_Directions for this task_: In the Humor for Hope post, what name did the writer give their medical port?

Recovery Road

Living and Thriving as a Young Person with Cancer

Humor for Hope

Finding laughter during challenging times

Not long after I was diagnosed with Stage IV gastric cancer, I was introduced to someone who has become special in my life. Her name is Natalie. She arrived when I wasn’t thinking about girls or meeting anyone new. I can’t remember the last time that was the case, but since becoming a part of my life she has really gotten under my skin.  

I never thought we would meet, and the timing certainly wasn't ideal, but I knew right off the bat that we were going to get along like two peas in a pod.  I wound up taking the bold step of introducing her to my family and friends right away. In fact, we’ve become inseparable. She accompanies me to every treatment, lying with me while I get filled with drugs, and lying with me when I’m feeling crappy in the days that follow. 

The truth is, however, I’m hoping to end this relationship soon…

So, Natalie is Natalie Port-man.  It's the name I gave my medical port. She is quite literally under my skin, helping deliver my treatment every few weeks, filling my body with a potent cocktail. I just tell myself she is trying to take advantage of me when I’m “under the influence.”

I try to attack my illness with humor, to strike it with smiles. Natalie helps me with this. This method allows me to alleviate stress, it serves as a positive distraction, and it lets me feel as if I’m not battling every day. And of course I hope you laughed about Natalie!

_Records shown_:
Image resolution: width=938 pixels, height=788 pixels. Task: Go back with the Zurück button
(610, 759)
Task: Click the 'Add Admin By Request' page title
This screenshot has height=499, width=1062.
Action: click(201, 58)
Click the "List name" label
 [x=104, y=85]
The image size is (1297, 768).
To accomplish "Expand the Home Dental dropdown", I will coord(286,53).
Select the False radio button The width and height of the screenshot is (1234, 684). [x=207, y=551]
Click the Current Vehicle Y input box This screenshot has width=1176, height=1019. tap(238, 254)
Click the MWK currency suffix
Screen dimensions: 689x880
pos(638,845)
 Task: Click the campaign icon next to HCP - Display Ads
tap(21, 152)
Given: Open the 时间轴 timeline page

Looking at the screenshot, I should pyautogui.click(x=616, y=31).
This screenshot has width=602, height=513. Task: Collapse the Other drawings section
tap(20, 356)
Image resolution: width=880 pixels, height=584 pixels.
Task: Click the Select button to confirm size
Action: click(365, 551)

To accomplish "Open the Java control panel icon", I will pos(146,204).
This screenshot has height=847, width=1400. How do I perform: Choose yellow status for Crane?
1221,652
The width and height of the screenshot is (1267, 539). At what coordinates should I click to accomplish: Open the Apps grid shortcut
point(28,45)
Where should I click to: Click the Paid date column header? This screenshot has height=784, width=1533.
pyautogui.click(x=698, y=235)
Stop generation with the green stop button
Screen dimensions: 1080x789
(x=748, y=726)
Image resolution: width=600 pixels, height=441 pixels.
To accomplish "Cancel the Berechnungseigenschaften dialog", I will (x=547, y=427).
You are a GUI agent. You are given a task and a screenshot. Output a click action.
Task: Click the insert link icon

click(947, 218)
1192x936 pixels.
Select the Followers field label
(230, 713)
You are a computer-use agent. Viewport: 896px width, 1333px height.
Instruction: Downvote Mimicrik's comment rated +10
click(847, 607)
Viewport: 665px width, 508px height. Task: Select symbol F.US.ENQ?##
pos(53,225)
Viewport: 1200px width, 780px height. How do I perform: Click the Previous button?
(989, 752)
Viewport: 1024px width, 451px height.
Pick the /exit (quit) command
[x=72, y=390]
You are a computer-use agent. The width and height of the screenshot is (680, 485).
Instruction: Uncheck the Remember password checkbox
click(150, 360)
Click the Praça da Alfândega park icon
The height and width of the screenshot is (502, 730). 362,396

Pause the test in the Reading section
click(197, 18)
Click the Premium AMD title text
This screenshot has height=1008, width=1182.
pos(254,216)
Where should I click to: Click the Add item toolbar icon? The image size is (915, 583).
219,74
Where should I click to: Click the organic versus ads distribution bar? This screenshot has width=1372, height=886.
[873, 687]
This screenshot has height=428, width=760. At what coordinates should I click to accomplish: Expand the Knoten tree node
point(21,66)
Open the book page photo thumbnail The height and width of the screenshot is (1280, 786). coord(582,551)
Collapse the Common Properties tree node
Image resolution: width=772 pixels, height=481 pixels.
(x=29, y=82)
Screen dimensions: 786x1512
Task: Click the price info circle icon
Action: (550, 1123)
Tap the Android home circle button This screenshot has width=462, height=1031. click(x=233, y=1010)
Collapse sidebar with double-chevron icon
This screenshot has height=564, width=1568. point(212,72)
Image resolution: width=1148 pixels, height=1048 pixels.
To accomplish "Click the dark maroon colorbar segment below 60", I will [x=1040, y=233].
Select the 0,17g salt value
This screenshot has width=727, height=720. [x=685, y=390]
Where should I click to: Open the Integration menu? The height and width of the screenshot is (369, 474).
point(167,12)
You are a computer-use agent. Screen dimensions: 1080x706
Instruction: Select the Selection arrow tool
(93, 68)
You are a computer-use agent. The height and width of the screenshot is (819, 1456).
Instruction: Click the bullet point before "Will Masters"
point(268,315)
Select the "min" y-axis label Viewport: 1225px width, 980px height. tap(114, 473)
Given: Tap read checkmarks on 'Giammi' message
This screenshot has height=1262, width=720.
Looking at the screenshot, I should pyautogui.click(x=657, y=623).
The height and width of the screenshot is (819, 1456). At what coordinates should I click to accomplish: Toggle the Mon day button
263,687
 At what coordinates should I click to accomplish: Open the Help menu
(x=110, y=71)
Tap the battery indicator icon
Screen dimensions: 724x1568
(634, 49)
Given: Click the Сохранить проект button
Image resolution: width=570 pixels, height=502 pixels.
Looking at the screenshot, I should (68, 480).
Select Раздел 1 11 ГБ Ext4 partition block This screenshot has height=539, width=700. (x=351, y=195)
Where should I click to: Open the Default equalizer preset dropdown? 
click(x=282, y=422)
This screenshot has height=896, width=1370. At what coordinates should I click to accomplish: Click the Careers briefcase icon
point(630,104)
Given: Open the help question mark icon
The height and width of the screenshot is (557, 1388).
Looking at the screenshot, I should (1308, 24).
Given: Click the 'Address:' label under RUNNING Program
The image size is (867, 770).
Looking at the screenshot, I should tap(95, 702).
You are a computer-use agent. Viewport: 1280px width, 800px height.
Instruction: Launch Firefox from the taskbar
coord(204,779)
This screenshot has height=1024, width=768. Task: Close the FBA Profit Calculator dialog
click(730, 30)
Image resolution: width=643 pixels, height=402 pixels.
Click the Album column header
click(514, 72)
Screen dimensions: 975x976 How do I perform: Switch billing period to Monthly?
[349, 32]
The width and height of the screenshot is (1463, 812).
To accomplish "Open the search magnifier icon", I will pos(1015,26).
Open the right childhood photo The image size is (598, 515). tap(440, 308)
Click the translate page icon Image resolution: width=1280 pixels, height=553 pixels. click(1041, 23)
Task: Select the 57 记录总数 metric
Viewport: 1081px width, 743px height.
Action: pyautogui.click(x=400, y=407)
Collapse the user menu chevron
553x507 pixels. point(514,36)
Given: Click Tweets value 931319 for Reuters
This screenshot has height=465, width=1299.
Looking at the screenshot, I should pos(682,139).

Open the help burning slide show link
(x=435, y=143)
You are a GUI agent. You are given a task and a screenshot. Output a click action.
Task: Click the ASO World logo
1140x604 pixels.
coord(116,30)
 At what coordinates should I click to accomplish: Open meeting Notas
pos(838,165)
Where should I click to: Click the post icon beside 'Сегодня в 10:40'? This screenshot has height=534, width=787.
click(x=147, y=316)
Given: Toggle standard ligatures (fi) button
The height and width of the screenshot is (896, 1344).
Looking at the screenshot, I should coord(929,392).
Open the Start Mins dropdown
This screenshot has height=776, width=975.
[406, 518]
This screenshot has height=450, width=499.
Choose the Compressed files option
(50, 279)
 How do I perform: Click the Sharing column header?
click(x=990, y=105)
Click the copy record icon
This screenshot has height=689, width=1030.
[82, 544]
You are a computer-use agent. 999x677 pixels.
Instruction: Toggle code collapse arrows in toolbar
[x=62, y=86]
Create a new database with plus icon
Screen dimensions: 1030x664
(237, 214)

_Exercise response_: Natalie Port-man.